§ Dataset entries
------------------------------------------------------------------------
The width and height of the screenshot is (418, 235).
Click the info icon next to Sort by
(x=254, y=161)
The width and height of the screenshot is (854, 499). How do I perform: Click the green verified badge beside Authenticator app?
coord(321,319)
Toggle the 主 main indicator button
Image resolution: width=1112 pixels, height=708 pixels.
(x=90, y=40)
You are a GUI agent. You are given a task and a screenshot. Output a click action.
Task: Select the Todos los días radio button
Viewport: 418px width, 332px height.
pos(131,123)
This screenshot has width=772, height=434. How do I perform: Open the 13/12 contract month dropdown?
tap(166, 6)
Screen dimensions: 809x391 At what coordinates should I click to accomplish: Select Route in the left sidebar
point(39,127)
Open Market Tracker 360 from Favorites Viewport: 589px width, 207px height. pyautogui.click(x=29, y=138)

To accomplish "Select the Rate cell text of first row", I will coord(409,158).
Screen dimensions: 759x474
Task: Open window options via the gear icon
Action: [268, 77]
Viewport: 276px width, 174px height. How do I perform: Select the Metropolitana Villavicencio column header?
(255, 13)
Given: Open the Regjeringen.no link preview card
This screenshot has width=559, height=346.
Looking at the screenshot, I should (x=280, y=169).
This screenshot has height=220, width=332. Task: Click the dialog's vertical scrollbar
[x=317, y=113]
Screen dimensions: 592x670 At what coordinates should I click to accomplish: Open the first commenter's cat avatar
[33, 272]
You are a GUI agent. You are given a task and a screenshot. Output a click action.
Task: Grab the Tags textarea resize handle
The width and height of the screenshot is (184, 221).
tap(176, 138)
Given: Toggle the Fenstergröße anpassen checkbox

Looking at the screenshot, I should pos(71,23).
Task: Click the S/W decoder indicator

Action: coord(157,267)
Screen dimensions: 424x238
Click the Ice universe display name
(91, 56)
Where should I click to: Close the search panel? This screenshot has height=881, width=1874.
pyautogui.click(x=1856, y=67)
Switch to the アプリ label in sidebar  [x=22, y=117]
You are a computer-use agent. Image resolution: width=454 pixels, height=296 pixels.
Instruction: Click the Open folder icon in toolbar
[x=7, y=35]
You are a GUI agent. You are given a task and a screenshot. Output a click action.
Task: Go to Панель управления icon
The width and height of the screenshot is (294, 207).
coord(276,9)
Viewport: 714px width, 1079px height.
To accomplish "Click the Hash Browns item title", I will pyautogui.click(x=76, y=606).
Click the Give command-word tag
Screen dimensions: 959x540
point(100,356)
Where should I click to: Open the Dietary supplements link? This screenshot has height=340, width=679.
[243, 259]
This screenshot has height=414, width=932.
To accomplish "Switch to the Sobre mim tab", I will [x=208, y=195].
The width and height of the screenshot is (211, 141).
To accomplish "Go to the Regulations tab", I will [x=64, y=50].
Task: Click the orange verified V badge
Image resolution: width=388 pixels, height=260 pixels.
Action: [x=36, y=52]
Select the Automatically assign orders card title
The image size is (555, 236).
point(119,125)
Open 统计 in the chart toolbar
------------------------------------------------------------------------
§ What to produce
Across the data, count every line where the string "title" turns up, then write only that count.

§ Response
2